I am lucky to say that I have visited Hong Kong twice in the past year. Hong Kong holds a special place in my heart for many reasons: It is a place where I experienced how genuinely kind others can be, a place that taught me to never give up on following a dream, a place where I shared laughs until I had tears running down my cheeks, a place that holds the childhood and family of someone very special to me, and it is a place with a unique rhythm, so powerful, that it resonates in my heart.
With this in mind, I would like to say: Stay strong Hong Kong and most importantly, stay safe.
August 5, 2014
Wondering around the narrow streets of a Beijing Hutong lead us through old alleys filled with parked bicycles, down tiny streets with bustling markets and past locals socializing with each other at outdoor cafes. Passing an intersection with a small outdoor market and not knowing where we were, we took a spontaneous left turn up a small road. After rounding a small curve in the road, we happened upon this peaceful oasis in the middle of Beijing.
August 3, 2014
I have looked at my pictures from my recent travels almost every day since I have been back in the States and I still cannot believe that I actually went to the Great Wall of China. I can’t exactly pinpoint a defining moment when or why it became a dream of mine to one day see the Great Wall, but it’s a sight that I merely dreamed of seeing ever since I was young. Maybe it was the many Pearl S. Buck and Ha Jin novels I read or because I was culture-deprived having grown up in New Jersey and was fascinated that something so magnificent existed on the other side of the world. I do not know how this dream manifested itself, but somehow it did and it has been there for as long as I can remember.
To me, there are no words that do the Great Wall justice (maybe because I’m more visual and sentimental than articulate). Rather, it’s more a feeling of being emotionally moved by its absolute magnificence and utterly surreal beauty. It’s about being in the presence of this vast manmade structure that rolls over mountain after mountain for as far as the eye can see or the mind can imagine. It’s about the feeling that this dream-come-reality is so breathtaking, that it still feels like a dream…
August 2, 2014
In resuming posting about my recent travels, I would like to share a few images from the fishing village of Tai O. Tai O is located on Lantau Island in Hong Kong and is known for its historical fishing culture and salted foods, such as salted egg yolk, salted dried fish and shrimp paste.
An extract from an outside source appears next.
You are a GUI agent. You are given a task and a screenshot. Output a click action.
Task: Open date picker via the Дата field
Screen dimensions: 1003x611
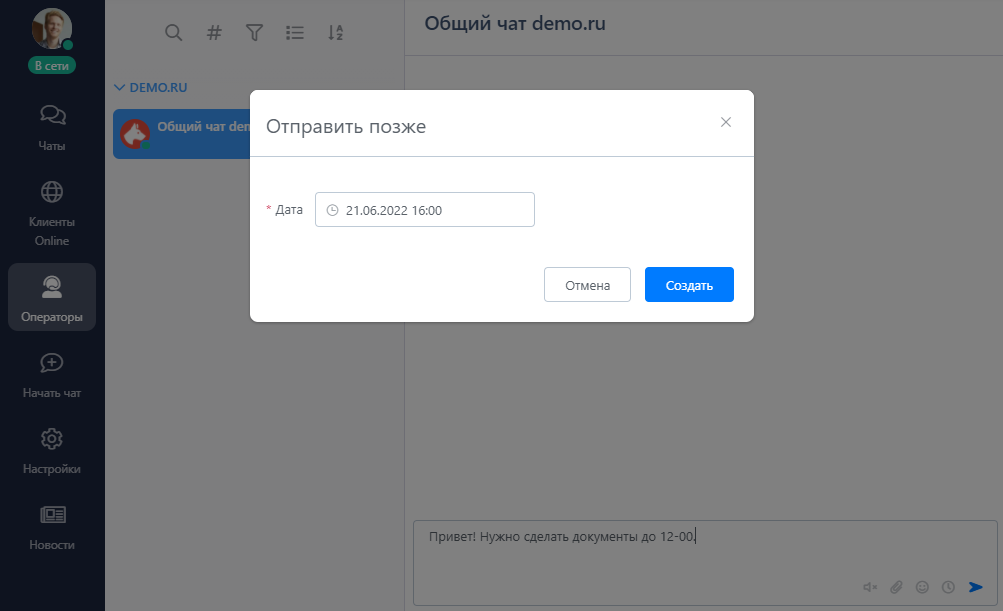425,210
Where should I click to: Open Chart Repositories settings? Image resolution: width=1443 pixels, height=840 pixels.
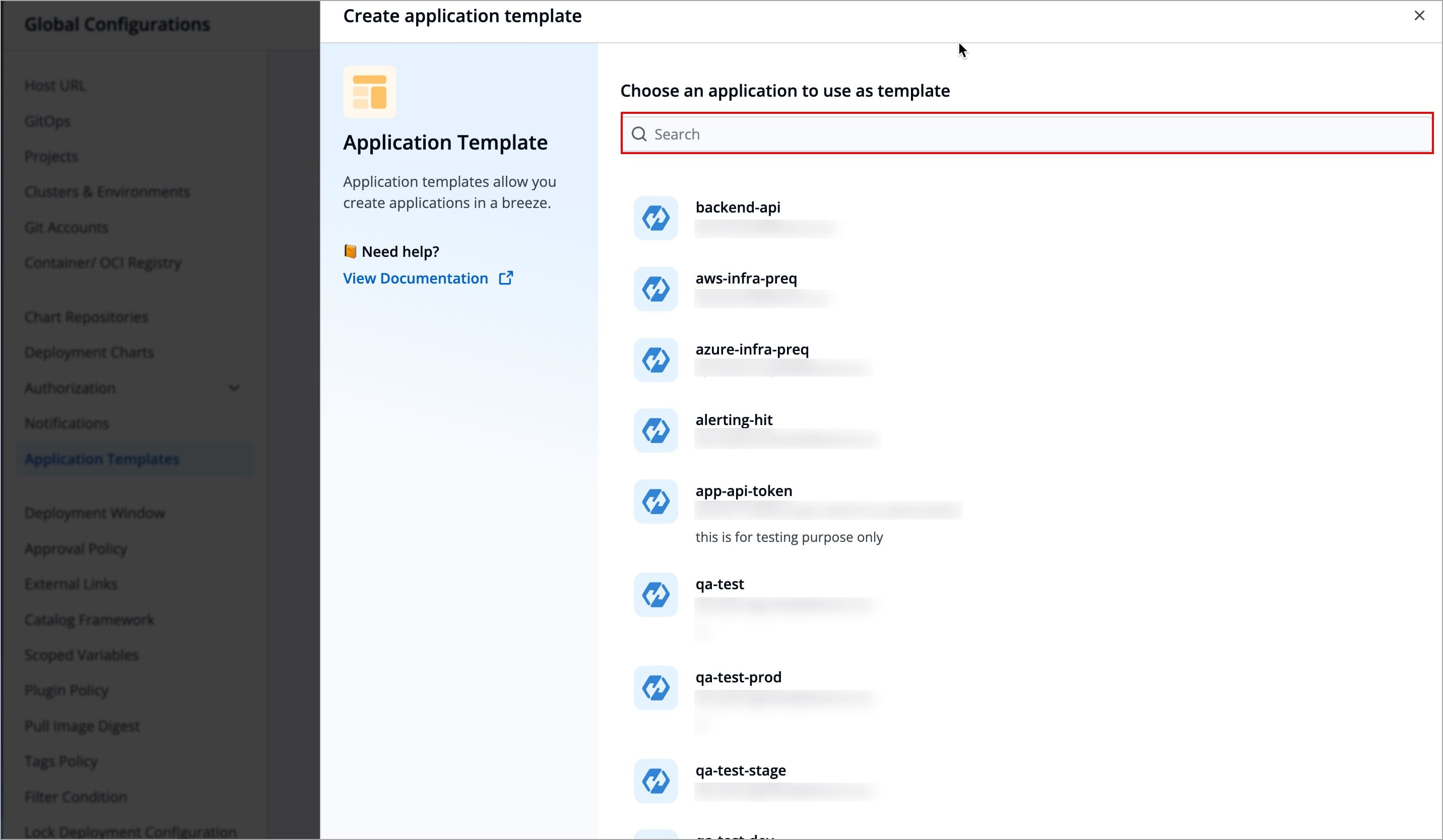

After visiting the Big Buddha, we took a bus down to Tai O for a quick stroll through the narrow streets of the village before heading back to the hustle and bustle of Hong Kong.
August 1, 2014
After an afternoon of shopping around Omotesando, in Tokyo, we decided to stop at A to Z Café to have a look at the interior and to have lunch. Nothing disappointed! The simplistic décor and food presentation was right up my alley, along with the enormous window and beautiful view of Aoyama. I’m also a sucker for the use worn textures and mismatched furniture (which all come together flawlessly!). Yoshitomo Nara’s works are displayed around the café and there is even a small wooden house in the middle of the café, which serves as an additional exhibition space for his work. The Café was jointly produced and designed by Yoshitomo Nara himself and the Graf design firm.